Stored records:
+--
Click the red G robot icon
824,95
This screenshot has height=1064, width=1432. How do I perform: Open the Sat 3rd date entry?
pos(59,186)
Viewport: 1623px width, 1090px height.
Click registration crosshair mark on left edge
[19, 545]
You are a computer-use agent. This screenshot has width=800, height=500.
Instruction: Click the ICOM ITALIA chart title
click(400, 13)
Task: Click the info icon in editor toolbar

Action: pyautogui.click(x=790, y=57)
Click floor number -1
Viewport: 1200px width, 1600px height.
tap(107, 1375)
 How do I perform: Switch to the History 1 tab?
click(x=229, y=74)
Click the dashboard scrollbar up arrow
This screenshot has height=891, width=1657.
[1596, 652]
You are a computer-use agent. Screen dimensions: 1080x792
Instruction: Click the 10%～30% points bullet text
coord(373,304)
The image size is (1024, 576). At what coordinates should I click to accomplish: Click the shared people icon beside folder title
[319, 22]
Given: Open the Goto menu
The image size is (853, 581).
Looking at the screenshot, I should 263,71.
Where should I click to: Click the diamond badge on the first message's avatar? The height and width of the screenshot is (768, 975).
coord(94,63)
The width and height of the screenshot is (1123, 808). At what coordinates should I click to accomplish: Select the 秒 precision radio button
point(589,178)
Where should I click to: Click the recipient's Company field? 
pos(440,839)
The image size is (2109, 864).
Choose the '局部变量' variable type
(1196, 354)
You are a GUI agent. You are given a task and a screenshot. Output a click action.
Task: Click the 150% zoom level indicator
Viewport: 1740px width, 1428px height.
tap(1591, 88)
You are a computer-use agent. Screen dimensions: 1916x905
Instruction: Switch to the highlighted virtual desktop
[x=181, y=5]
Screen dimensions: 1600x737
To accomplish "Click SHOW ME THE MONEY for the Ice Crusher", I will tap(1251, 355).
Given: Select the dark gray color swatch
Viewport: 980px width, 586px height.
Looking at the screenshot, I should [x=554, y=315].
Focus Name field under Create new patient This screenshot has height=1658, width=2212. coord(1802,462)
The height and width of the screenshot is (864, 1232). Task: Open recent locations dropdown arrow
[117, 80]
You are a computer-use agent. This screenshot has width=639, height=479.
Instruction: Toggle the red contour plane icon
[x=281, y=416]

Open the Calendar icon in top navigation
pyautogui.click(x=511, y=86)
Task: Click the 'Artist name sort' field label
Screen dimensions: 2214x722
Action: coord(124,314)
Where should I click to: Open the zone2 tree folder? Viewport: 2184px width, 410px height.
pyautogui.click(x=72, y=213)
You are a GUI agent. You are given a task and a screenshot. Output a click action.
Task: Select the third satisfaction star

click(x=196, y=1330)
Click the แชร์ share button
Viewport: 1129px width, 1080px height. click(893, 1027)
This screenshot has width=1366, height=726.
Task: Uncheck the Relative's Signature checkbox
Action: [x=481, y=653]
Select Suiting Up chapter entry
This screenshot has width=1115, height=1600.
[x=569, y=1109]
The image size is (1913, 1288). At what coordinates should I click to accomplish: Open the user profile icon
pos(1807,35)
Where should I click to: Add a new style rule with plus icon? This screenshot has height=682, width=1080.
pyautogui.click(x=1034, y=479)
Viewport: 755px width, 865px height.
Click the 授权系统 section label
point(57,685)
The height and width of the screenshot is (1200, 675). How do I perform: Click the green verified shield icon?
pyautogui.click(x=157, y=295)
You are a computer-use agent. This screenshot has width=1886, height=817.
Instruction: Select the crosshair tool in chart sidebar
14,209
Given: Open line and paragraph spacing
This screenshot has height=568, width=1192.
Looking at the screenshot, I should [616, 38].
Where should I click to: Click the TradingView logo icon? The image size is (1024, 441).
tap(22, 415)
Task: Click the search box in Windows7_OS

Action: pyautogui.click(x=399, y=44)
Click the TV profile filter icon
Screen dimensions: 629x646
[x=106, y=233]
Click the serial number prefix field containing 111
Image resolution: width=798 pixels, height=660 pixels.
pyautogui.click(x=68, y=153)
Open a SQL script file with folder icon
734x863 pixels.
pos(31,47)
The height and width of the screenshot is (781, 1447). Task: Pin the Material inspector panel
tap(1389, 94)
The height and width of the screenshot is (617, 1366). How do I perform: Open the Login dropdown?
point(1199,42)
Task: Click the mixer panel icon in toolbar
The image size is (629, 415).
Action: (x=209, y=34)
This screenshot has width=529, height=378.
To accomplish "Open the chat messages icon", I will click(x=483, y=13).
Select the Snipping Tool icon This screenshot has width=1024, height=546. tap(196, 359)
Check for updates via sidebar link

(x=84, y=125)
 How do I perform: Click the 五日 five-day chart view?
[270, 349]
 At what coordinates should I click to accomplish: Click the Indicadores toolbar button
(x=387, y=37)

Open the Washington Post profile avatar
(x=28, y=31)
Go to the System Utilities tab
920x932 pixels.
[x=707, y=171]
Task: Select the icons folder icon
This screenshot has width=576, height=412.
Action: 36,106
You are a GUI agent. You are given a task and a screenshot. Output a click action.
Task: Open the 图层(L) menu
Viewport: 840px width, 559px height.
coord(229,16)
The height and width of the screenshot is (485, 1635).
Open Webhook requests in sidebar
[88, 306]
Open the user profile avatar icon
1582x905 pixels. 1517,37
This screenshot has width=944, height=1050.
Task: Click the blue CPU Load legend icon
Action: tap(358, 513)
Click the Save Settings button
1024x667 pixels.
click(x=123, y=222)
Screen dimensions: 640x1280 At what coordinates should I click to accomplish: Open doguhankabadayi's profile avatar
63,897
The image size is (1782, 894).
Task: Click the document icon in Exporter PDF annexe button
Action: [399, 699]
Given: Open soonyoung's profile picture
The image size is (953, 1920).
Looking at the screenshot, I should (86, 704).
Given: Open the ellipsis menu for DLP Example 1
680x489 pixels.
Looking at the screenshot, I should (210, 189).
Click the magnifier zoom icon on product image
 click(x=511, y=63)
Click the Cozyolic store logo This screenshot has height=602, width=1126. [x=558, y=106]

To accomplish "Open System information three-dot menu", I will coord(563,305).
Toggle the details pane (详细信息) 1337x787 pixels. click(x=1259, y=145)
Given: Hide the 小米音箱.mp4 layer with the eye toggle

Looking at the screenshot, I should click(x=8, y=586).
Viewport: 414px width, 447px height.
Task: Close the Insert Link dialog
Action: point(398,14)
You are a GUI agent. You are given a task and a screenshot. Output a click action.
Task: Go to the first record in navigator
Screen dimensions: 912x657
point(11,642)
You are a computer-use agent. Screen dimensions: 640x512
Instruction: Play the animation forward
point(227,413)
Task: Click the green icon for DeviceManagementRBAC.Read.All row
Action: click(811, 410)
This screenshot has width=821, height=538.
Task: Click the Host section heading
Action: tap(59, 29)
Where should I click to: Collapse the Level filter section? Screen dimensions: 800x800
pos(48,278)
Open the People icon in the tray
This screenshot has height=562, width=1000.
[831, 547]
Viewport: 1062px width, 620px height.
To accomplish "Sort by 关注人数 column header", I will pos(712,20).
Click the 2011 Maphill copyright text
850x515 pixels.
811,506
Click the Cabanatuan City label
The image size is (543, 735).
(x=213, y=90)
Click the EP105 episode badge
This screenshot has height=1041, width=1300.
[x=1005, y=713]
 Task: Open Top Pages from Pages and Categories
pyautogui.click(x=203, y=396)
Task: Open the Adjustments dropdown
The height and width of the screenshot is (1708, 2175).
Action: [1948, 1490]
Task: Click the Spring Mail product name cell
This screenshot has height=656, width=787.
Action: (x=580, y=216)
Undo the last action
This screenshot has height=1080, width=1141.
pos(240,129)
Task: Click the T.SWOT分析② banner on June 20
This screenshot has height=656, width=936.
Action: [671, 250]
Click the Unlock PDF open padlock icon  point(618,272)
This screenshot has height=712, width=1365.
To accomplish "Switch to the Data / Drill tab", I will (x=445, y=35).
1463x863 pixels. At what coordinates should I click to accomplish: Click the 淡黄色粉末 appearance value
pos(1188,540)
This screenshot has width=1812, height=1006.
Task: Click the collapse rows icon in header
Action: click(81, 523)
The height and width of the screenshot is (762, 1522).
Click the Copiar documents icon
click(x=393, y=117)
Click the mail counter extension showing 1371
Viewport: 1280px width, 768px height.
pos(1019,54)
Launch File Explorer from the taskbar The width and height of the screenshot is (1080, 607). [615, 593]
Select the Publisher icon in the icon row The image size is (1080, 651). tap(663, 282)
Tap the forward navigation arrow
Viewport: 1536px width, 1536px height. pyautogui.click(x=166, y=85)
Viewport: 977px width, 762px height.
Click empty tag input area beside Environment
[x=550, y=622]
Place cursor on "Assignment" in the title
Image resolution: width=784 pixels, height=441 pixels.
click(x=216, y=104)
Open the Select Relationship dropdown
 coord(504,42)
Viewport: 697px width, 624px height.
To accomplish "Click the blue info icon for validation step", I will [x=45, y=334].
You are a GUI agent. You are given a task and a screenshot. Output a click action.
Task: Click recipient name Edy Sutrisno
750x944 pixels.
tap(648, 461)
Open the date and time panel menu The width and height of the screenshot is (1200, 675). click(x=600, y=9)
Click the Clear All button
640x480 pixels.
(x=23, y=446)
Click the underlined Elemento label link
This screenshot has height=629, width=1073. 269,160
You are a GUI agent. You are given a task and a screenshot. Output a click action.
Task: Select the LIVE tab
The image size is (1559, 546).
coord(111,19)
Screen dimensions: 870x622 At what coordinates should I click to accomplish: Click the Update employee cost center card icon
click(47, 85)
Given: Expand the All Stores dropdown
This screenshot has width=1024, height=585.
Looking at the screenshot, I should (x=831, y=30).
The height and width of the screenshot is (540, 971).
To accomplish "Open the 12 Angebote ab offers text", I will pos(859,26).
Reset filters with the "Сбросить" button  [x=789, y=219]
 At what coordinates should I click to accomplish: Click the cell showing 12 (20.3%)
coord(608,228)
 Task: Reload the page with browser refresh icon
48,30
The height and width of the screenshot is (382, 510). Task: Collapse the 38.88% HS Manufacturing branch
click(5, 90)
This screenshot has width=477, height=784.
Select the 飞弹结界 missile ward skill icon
+--
Requirement:
All that is wanted is a faithful reproduction of the line above with "Indicadores toolbar button", the line with "Click the Save Settings button", and every line in between.

Response to the exercise:
 At what coordinates should I click to accomplish: Click the Indicadores toolbar button
(x=387, y=37)

Open the Washington Post profile avatar
(x=28, y=31)
Go to the System Utilities tab
920x932 pixels.
[x=707, y=171]
Task: Select the icons folder icon
This screenshot has width=576, height=412.
Action: 36,106
You are a GUI agent. You are given a task and a screenshot. Output a click action.
Task: Open the 图层(L) menu
Viewport: 840px width, 559px height.
coord(229,16)
The height and width of the screenshot is (485, 1635).
Open Webhook requests in sidebar
[88, 306]
Open the user profile avatar icon
1582x905 pixels. 1517,37
This screenshot has width=944, height=1050.
Task: Click the blue CPU Load legend icon
Action: tap(358, 513)
Click the Save Settings button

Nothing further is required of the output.